If you want your child to get a full-time job at a company, then school and university will be better suitable for your child. The school model was designed to raise future workers who are obedient, who follow orders of the management, who know their place, and who are conditioned to work in a group. The office is a structured environment, so the structured environment of school will better prepare your child for an office career.

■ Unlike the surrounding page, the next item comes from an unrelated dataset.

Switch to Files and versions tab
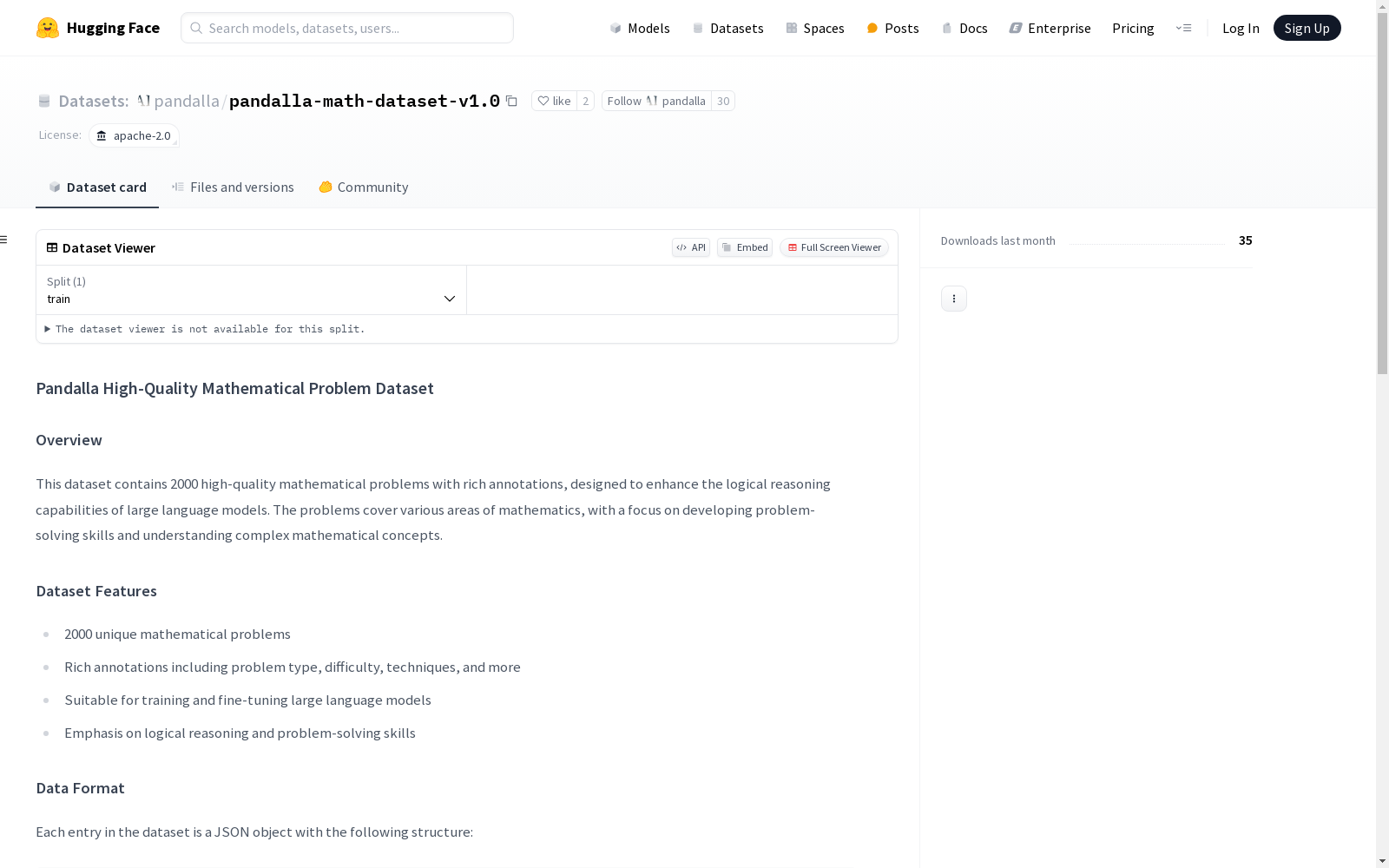 tap(233, 187)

But if you want to encourage your child to be an entrepreneur, then homeschooling suits that purpose better. To be clear, I am talking about unschooling (self-directed learning at home) rather than structured homeschooling (school at home). Unschooling provides unstructured, open, often chaotic and unpredictable learning environment where your child has to decide what to learn and when. This is just like the life of an entrepreneur: chaotic, unpredictable, and risky. Entrepreneurs are individualists. Yes, they often have to collaborate with others and work in a team, but by definition, entrepreneurship and innovation require individual work. Just like unschooled children, entrepreneurs have to forge their own path, take risks and make their own choices and decisions. As an entrepreneur, you may have consultants and mentors to help you with advice, but you still have to make all your decisions alone. No one can tell you what to do, how to run your business, what product or service to invent, what business model to choose. This is just like unschooling where no one tells the child what to learn, when, and how. So unschooling is a better environment for raising future entrepreneurs.
Of course, not all unschooled kids become entrepreneurs. In fact, the goal of most homeschooling parents is to prepare their children for college rather than for entrepreneurship. For many families, homeschooling and schooling are simply different paths that lead to the same destination: college and office career. However, if your goal is to raise an entrepreneur, unschooling is the best path to take.